Outside, it's spring, with animals, with flowers, and in the nearby park one can hear the sound of children's laughter; yes, it's spring all right, the needle goes crazy in the compass, the metal flange scampers about beneath the drill-press and the magnificent dolichocephalic once more falls on her ass on the chaise longue and plays the fool.
It's getting a little warmer now. It's Spring, with lovers like safety matches rubbing each other a little along their striking surfaces, with adolescent acne cases on the increase; and here we have the sultan's daughter and the mandrake-root reader, here we have pelicans, flowers out on every balcony; everywhere flourish tin watering-cans, the most beautiful season of the year is upon us.

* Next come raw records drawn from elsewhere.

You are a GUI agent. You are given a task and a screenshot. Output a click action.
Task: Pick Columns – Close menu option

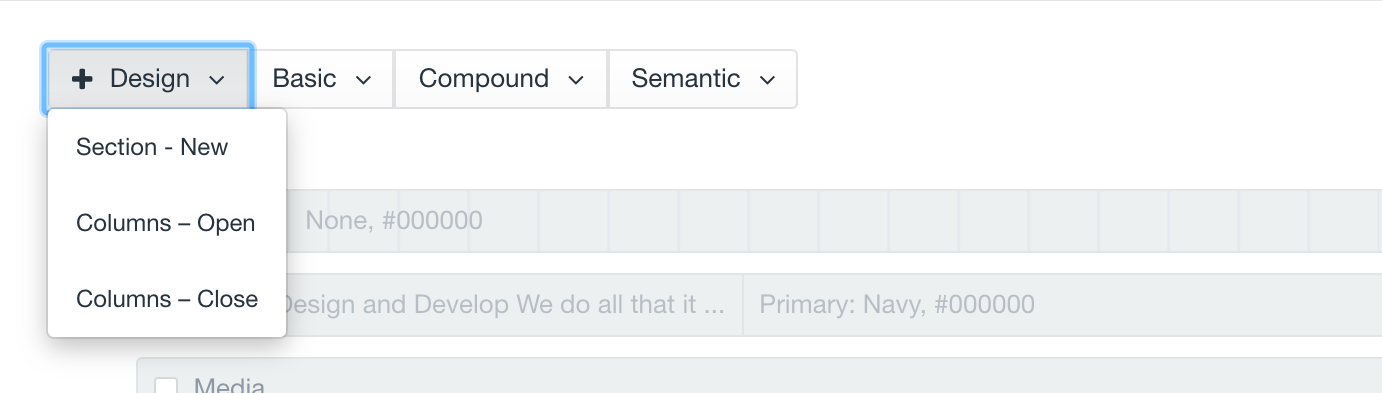click(x=167, y=299)
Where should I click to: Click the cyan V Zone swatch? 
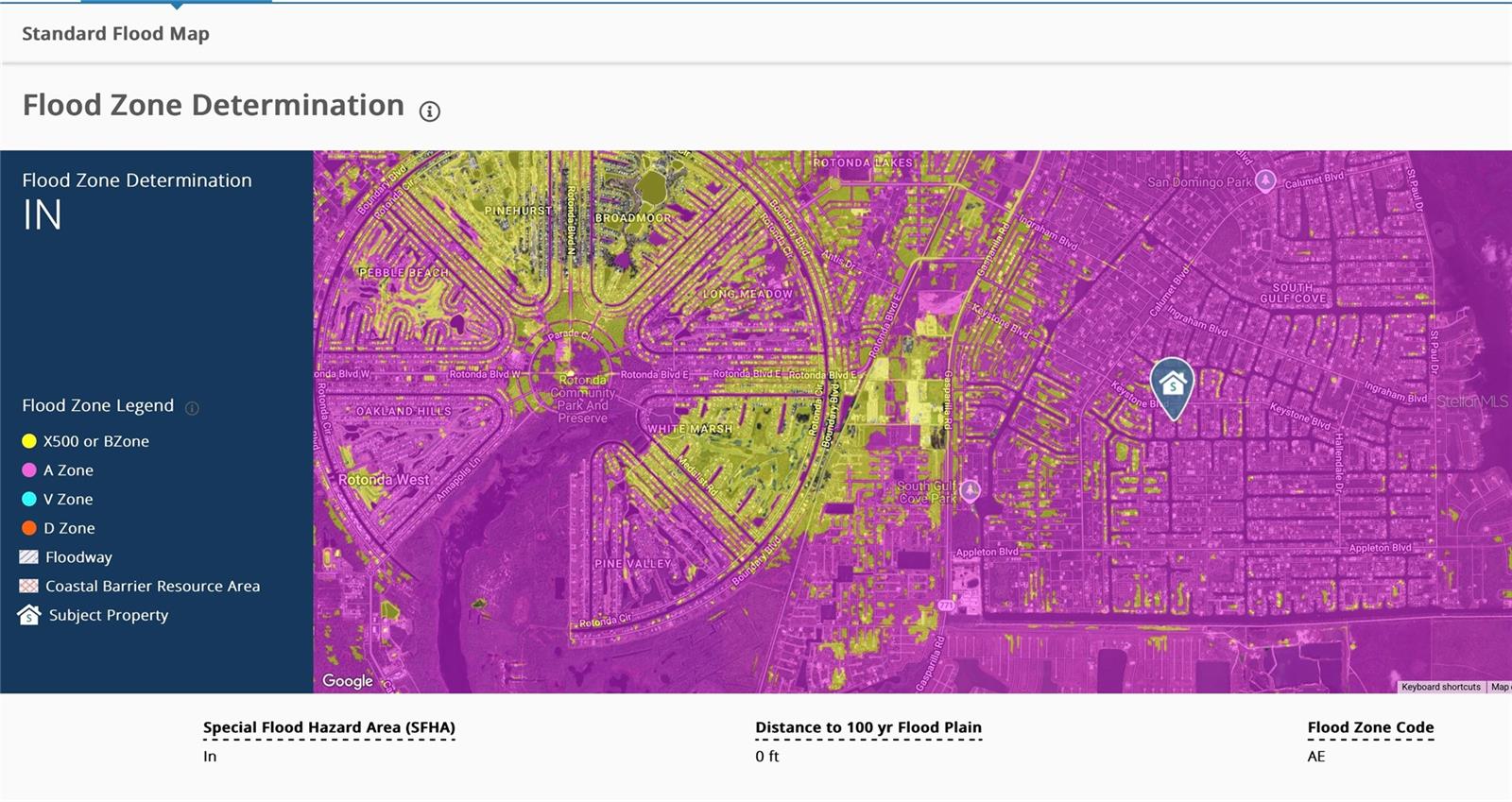[x=29, y=499]
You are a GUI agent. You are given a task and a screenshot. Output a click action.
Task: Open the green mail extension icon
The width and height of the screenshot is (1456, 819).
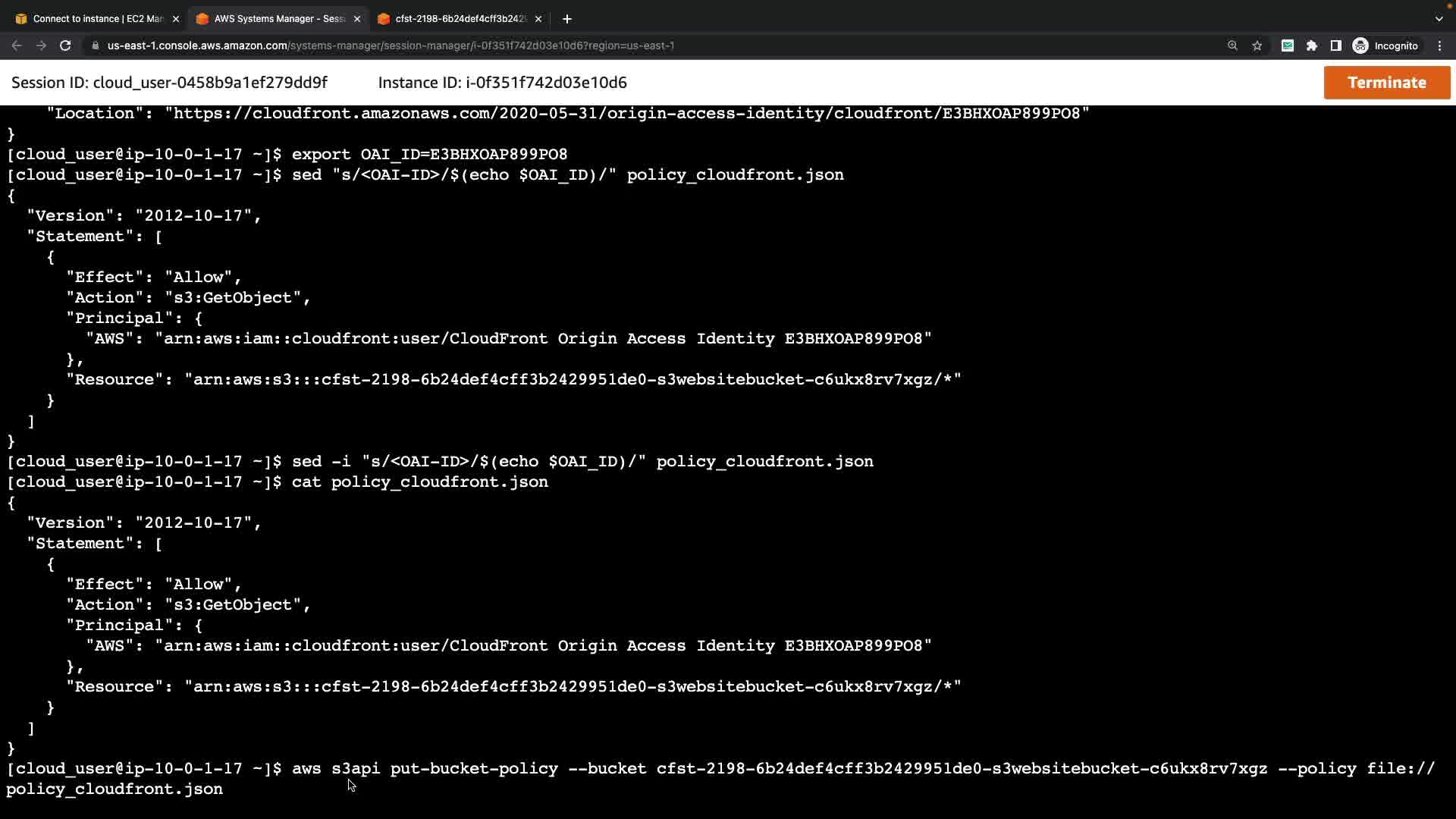tap(1287, 46)
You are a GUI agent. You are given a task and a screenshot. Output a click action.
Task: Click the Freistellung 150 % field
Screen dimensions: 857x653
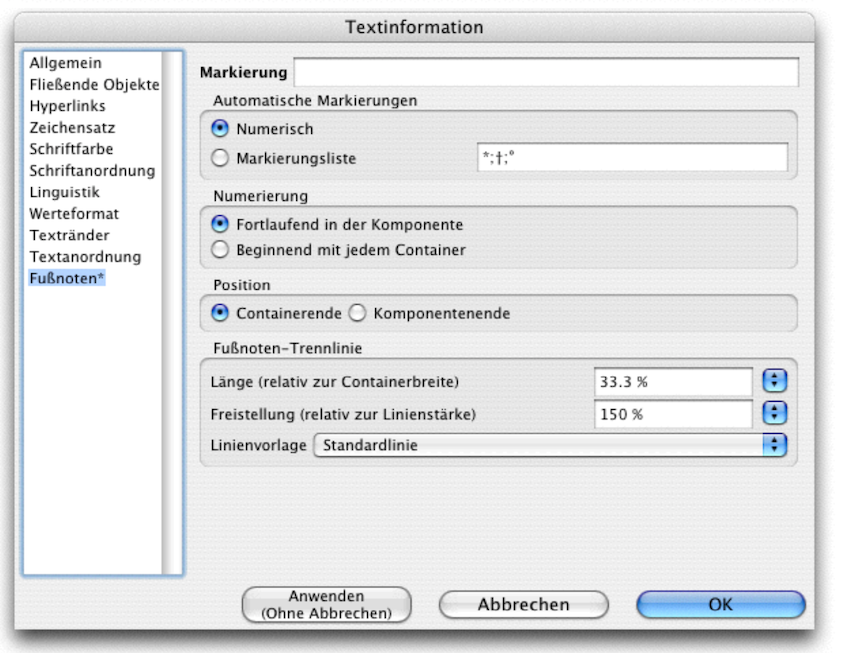672,413
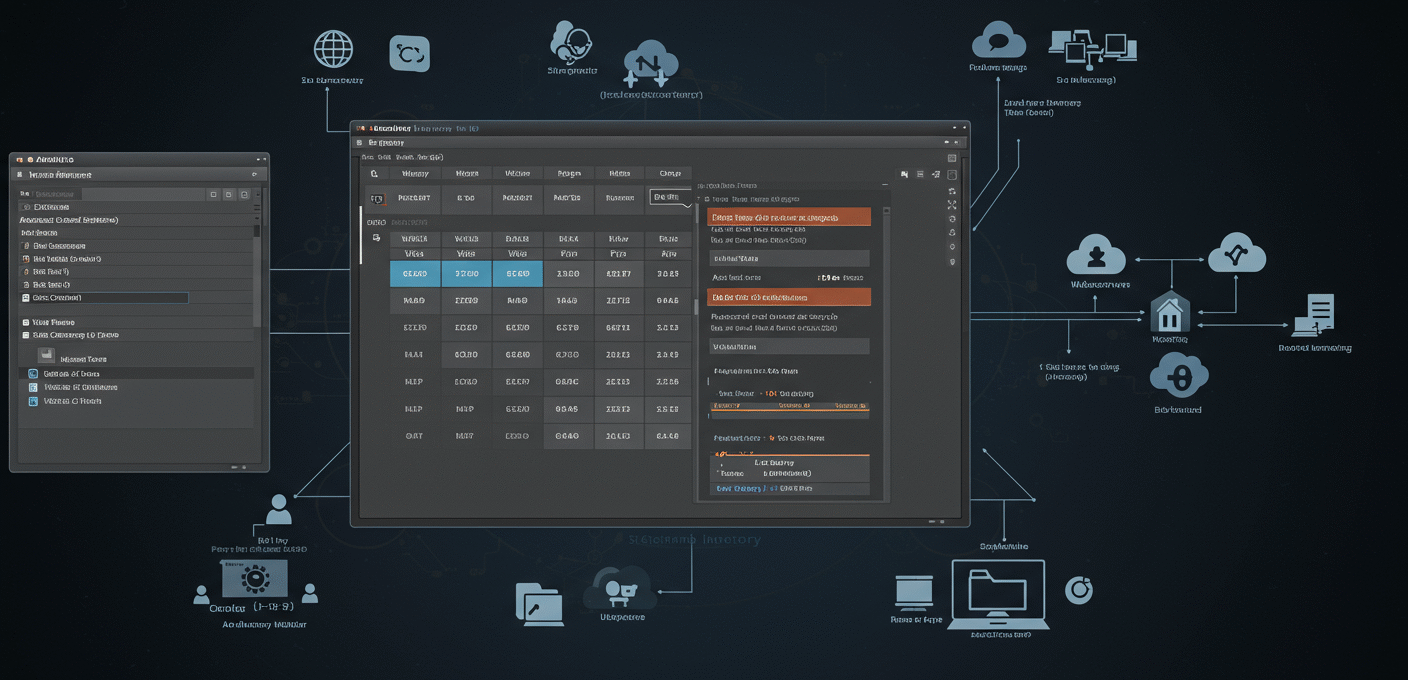Click the cloud icon with up-down arrows
1408x680 pixels.
coord(651,65)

The sun shines for all mankind, except of course for prisoners and miners, and also for
those who scale the fish
those who eat the spoiled meat
those who turn out hairpin after hairpin
those who blow the glass bottles that others will drink from
those who slice their bread with pocketknives
those who vacation at their workbenches or their desks
those who never quite know what to say
those who milk your cows yet who never drink their milk
those you won't find anesthetized at the dentist's
those who cough out their lungs in the subway
those who down in various holes turn out the pens with which others in the open air will write something to the effect that everything turns out for the best
those who have too much to even begin to put into words
those whose labors are never over
those who haven't labors
those who look for labors
those who water your horses
those who watch their own dogs dying
those whose daily bread is available on a more or less weekly schedule
those who go to church to keep warm in their winter
those whom Swiss Guards send outdoors to keep warm
those who simply rot
those who enjoy the luxury of eating
those who travel beneath your wheels
those who stare at the Seine flowing by
those whom you hire, to whom you express your deepest thanks, whom you are charitable toward, whom you deprive, whom you manipulate, whom you step on, whom you crush
those from whom even fingerprints are taken
those whom you order to break ranks at random and shoot down quite methodically
those who go on forced marches beneath the Arch of Triumph
those who don't know how to fall in with the custom of the country any place on earth
those who never ever see the sea
those who always smell of fresh linen because they weave the sheets you lie on
those without running water
those whose goal is eternally the blue horizon
those who scatter salt on the snow in all directions in order to collect a ridiculous salary
those whose life expectancy is a lot shorter than yours is
those who've never yet knelt down to pick up a dropped hairpin
those who die of boredom on a Sunday afternoon
because they see Monday morning coming
and also Tuesday and Wednesday and Thursday and Friday
and Saturday too
and the next Sunday afternoon as well.